Material for the task:

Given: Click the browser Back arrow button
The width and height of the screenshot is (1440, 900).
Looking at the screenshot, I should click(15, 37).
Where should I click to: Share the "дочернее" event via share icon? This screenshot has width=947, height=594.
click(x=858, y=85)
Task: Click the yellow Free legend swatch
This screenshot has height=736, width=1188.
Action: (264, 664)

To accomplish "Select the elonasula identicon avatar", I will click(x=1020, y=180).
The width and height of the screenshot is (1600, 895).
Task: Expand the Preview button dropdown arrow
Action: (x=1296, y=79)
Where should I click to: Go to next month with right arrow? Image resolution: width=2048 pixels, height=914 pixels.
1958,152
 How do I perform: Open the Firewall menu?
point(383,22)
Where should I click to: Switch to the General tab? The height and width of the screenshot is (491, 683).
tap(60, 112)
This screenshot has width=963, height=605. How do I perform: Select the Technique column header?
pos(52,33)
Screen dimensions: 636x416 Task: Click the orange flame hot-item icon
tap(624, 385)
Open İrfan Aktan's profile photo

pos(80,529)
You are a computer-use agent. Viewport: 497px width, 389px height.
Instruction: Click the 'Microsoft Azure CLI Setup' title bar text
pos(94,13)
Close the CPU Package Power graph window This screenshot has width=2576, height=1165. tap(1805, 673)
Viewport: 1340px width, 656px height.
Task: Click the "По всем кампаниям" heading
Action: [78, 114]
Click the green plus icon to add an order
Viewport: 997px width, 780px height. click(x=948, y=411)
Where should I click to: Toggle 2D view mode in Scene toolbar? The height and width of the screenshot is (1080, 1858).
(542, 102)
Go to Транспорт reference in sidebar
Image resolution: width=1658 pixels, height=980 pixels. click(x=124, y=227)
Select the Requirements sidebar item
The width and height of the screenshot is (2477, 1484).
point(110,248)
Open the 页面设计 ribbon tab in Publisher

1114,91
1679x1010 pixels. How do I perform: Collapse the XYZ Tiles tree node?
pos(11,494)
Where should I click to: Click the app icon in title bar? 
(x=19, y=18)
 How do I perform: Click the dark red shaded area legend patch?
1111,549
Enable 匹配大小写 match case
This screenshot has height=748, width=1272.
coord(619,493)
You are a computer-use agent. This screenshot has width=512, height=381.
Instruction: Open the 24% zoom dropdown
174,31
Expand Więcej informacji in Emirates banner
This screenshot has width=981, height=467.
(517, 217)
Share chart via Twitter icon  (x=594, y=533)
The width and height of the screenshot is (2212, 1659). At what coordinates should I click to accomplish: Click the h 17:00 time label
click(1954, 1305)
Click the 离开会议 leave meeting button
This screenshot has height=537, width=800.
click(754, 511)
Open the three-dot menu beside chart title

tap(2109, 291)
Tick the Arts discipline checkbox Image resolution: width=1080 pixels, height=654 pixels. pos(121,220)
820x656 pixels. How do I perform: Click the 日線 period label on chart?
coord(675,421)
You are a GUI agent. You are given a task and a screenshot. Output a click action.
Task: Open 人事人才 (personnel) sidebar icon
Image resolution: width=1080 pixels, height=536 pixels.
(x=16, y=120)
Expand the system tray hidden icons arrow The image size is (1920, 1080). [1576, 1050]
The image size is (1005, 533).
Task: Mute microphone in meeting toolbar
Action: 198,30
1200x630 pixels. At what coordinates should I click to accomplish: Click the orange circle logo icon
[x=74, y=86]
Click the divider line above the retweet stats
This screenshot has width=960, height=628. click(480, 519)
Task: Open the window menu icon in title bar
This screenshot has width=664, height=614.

Exercise details:
Repeat every item above word for word, with nothing changed or left out.

Complete response:
Given: Click the browser Back arrow button
The width and height of the screenshot is (1440, 900).
Looking at the screenshot, I should click(15, 37).
Where should I click to: Share the "дочернее" event via share icon? This screenshot has width=947, height=594.
click(x=858, y=85)
Task: Click the yellow Free legend swatch
This screenshot has height=736, width=1188.
Action: (264, 664)

To accomplish "Select the elonasula identicon avatar", I will click(x=1020, y=180).
The width and height of the screenshot is (1600, 895).
Task: Expand the Preview button dropdown arrow
Action: (x=1296, y=79)
Where should I click to: Go to next month with right arrow? Image resolution: width=2048 pixels, height=914 pixels.
1958,152
 How do I perform: Open the Firewall menu?
point(383,22)
Where should I click to: Switch to the General tab? The height and width of the screenshot is (491, 683).
tap(60, 112)
This screenshot has width=963, height=605. How do I perform: Select the Technique column header?
pos(52,33)
Screen dimensions: 636x416 Task: Click the orange flame hot-item icon
tap(624, 385)
Open İrfan Aktan's profile photo

pos(80,529)
You are a computer-use agent. Viewport: 497px width, 389px height.
Instruction: Click the 'Microsoft Azure CLI Setup' title bar text
pos(94,13)
Close the CPU Package Power graph window This screenshot has width=2576, height=1165. tap(1805, 673)
Viewport: 1340px width, 656px height.
Task: Click the "По всем кампаниям" heading
Action: [78, 114]
Click the green plus icon to add an order
Viewport: 997px width, 780px height. click(x=948, y=411)
Where should I click to: Toggle 2D view mode in Scene toolbar? The height and width of the screenshot is (1080, 1858).
(542, 102)
Go to Транспорт reference in sidebar
Image resolution: width=1658 pixels, height=980 pixels. click(x=124, y=227)
Select the Requirements sidebar item
The width and height of the screenshot is (2477, 1484).
point(110,248)
Open the 页面设计 ribbon tab in Publisher

1114,91
1679x1010 pixels. How do I perform: Collapse the XYZ Tiles tree node?
pos(11,494)
Where should I click to: Click the app icon in title bar? 
(x=19, y=18)
 How do I perform: Click the dark red shaded area legend patch?
1111,549
Enable 匹配大小写 match case
This screenshot has height=748, width=1272.
coord(619,493)
You are a computer-use agent. This screenshot has width=512, height=381.
Instruction: Open the 24% zoom dropdown
174,31
Expand Więcej informacji in Emirates banner
This screenshot has width=981, height=467.
(517, 217)
Share chart via Twitter icon  (x=594, y=533)
The width and height of the screenshot is (2212, 1659). At what coordinates should I click to accomplish: Click the h 17:00 time label
click(1954, 1305)
Click the 离开会议 leave meeting button
This screenshot has height=537, width=800.
click(754, 511)
Open the three-dot menu beside chart title

tap(2109, 291)
Tick the Arts discipline checkbox Image resolution: width=1080 pixels, height=654 pixels. pos(121,220)
820x656 pixels. How do I perform: Click the 日線 period label on chart?
coord(675,421)
You are a GUI agent. You are given a task and a screenshot. Output a click action.
Task: Open 人事人才 (personnel) sidebar icon
Image resolution: width=1080 pixels, height=536 pixels.
(x=16, y=120)
Expand the system tray hidden icons arrow The image size is (1920, 1080). [1576, 1050]
The image size is (1005, 533).
Task: Mute microphone in meeting toolbar
Action: 198,30
1200x630 pixels. At what coordinates should I click to accomplish: Click the orange circle logo icon
[x=74, y=86]
Click the divider line above the retweet stats
This screenshot has width=960, height=628. click(480, 519)
Task: Open the window menu icon in title bar
This screenshot has width=664, height=614.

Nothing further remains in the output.